The chase scene from the 1968 Steve McQueen film Bullitt started on what was then Army Street.

==Background==
Originally the street ran alongside the Precita Creek, parallel to Navy Street. Around 1900 the creek was channeled underground, and Army Street was paved over the former creek.

In the 1930s it was widened and meant to be a thoroughfare for automobiles. It is seen as the dividing line between the Mission District on the north, and Bernal Heights on the south. At one point it was a two-lane street with its own streetcar line, but had been widened to six lanes by 1950.

It is considered an important east–west arterial, "... west of Third Street, [the street] is designated a major arterial and a Citywide Bicycle Route and carries 12,000 vehicles per day. It is a four-lane street that provides access to the west and connects to the central waterfront, India Basin, and Hunters Point Shipyard areas to the east. East of Third Street, it provides access to Pier 80."

The widening of Army Street was made as part of the development of the never constructed Southern Crossing from San Francisco to the East Bay.

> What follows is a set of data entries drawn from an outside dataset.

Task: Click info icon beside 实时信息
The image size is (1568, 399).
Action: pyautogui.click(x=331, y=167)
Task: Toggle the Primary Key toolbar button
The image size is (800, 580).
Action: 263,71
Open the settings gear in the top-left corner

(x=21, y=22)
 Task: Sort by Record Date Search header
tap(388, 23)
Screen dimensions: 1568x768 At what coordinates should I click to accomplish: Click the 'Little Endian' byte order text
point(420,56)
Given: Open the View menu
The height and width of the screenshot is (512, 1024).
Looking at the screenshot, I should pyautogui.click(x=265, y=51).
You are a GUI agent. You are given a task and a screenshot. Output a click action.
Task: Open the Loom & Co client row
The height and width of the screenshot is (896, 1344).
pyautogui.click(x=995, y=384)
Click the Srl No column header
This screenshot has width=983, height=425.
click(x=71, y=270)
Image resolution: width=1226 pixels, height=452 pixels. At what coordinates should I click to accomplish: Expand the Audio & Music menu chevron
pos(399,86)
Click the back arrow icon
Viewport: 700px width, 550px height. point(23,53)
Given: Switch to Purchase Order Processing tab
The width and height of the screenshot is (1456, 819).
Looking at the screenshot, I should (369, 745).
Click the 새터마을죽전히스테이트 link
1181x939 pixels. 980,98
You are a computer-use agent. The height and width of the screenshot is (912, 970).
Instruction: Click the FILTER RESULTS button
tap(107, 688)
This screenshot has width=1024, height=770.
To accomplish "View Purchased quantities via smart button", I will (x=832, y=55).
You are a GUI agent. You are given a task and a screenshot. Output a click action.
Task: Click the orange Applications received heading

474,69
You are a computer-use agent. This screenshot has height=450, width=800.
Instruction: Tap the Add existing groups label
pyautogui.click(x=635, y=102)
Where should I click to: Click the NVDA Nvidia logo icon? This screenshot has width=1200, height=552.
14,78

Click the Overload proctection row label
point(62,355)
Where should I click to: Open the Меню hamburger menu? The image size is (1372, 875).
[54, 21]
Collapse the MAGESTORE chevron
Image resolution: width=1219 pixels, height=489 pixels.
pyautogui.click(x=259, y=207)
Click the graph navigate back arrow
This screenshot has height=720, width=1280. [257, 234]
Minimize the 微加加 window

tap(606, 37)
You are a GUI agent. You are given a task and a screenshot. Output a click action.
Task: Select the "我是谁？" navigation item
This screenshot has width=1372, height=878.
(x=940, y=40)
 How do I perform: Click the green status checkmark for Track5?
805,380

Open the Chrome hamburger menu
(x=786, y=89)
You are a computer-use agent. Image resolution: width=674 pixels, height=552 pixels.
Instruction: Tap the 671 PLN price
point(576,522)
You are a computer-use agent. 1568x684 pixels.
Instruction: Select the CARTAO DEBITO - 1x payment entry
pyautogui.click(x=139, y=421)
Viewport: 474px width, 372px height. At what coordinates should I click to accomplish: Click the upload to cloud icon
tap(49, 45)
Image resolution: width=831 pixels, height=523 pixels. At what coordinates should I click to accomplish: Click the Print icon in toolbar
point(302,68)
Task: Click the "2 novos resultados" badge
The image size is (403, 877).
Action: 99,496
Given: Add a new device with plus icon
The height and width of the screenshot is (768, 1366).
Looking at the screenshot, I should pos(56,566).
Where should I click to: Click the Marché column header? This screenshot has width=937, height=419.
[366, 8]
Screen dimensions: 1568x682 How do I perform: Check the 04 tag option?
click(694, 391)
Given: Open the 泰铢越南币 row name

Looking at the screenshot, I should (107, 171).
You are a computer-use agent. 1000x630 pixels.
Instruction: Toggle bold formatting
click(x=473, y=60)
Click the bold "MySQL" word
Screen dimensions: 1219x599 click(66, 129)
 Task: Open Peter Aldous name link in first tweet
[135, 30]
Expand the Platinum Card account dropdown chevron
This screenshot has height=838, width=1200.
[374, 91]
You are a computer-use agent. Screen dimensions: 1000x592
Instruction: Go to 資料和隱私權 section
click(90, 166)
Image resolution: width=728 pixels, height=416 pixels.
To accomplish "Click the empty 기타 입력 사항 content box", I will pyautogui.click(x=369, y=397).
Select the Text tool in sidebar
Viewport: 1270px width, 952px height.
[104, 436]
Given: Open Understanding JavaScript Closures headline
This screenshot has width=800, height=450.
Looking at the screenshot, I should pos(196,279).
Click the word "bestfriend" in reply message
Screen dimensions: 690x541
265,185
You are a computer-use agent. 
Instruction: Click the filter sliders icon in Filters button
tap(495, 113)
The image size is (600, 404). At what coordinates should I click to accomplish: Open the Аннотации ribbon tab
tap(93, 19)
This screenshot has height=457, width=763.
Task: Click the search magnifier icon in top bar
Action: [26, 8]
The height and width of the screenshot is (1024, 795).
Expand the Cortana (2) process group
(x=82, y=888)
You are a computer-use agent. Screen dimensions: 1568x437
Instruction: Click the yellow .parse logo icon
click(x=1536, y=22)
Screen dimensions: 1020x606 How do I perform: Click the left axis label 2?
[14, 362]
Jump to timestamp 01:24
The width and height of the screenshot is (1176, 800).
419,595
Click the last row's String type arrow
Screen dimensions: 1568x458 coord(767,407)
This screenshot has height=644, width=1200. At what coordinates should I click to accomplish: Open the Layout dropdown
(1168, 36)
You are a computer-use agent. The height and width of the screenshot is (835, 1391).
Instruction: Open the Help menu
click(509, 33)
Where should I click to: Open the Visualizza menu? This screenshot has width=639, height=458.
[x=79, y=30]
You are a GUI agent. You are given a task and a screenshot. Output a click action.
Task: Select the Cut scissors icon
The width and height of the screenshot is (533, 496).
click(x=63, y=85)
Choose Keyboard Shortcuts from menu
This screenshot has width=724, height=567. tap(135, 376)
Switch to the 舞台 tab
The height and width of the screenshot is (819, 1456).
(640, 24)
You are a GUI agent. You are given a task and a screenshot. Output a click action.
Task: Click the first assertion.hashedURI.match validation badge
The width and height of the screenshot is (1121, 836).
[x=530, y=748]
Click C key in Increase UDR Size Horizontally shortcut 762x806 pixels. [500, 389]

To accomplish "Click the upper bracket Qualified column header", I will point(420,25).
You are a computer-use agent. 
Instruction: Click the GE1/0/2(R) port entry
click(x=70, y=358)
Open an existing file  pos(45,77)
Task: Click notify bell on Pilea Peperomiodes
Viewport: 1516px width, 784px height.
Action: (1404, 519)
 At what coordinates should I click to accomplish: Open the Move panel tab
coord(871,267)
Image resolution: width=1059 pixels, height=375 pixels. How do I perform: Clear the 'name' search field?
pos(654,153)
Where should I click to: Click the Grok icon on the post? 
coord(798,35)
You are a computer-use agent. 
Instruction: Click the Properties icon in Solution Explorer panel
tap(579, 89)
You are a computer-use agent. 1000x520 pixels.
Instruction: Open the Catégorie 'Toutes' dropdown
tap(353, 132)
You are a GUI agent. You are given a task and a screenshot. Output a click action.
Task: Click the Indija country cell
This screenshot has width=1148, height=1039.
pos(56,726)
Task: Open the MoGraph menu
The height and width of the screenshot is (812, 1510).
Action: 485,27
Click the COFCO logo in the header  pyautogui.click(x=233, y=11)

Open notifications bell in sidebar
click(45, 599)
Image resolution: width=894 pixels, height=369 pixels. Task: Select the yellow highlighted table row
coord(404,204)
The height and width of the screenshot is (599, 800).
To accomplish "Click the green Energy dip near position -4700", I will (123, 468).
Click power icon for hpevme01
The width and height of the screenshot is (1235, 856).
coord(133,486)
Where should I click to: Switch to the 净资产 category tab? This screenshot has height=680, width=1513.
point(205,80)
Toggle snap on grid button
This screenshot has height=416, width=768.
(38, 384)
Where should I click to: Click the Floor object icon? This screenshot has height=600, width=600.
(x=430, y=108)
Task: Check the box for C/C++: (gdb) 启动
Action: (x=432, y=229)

The name of the street was changed to honor the city's Latino community, but the change was controversial at the time. Following the name change in January 1995, residents of the largely-white Noe Valley neighborhood on the thoroughfare's western stretch organized a ballot initiative (Proposition O) that November to remove Chavez's name from street signs. They argued that the name Army Street had important historical value, that the name change had become a divisive issue for the city, and lamented the costs associated with changing the name on business promotional material and other documentation. The name change enjoyed popularity in the Mission District, as an important symbol of recognition for the local Latino population. The conflict drew national attention, with elected officials from around the country endorsing a vote to keep the Chavez name.

Recognizing the negative effects created by the widening of the street, in 2011 the city started an effort to make the street more pedestrian friendly. The Cesar Chavez Streetscape Project implemented measures to "improve pedestrian and bicyclist safety, enhance greening, promote ecology function, and make the street work better ..."

In March 2026, following sexual abuse allegations made against Chavez, San Francisco city supervisor Jackie Fielder stated that she would support any community effort to remove Chavez's name. Former city supervisor Susan Leal, who previously led the 1995 name change, agreed that Chavez's name should be taken down.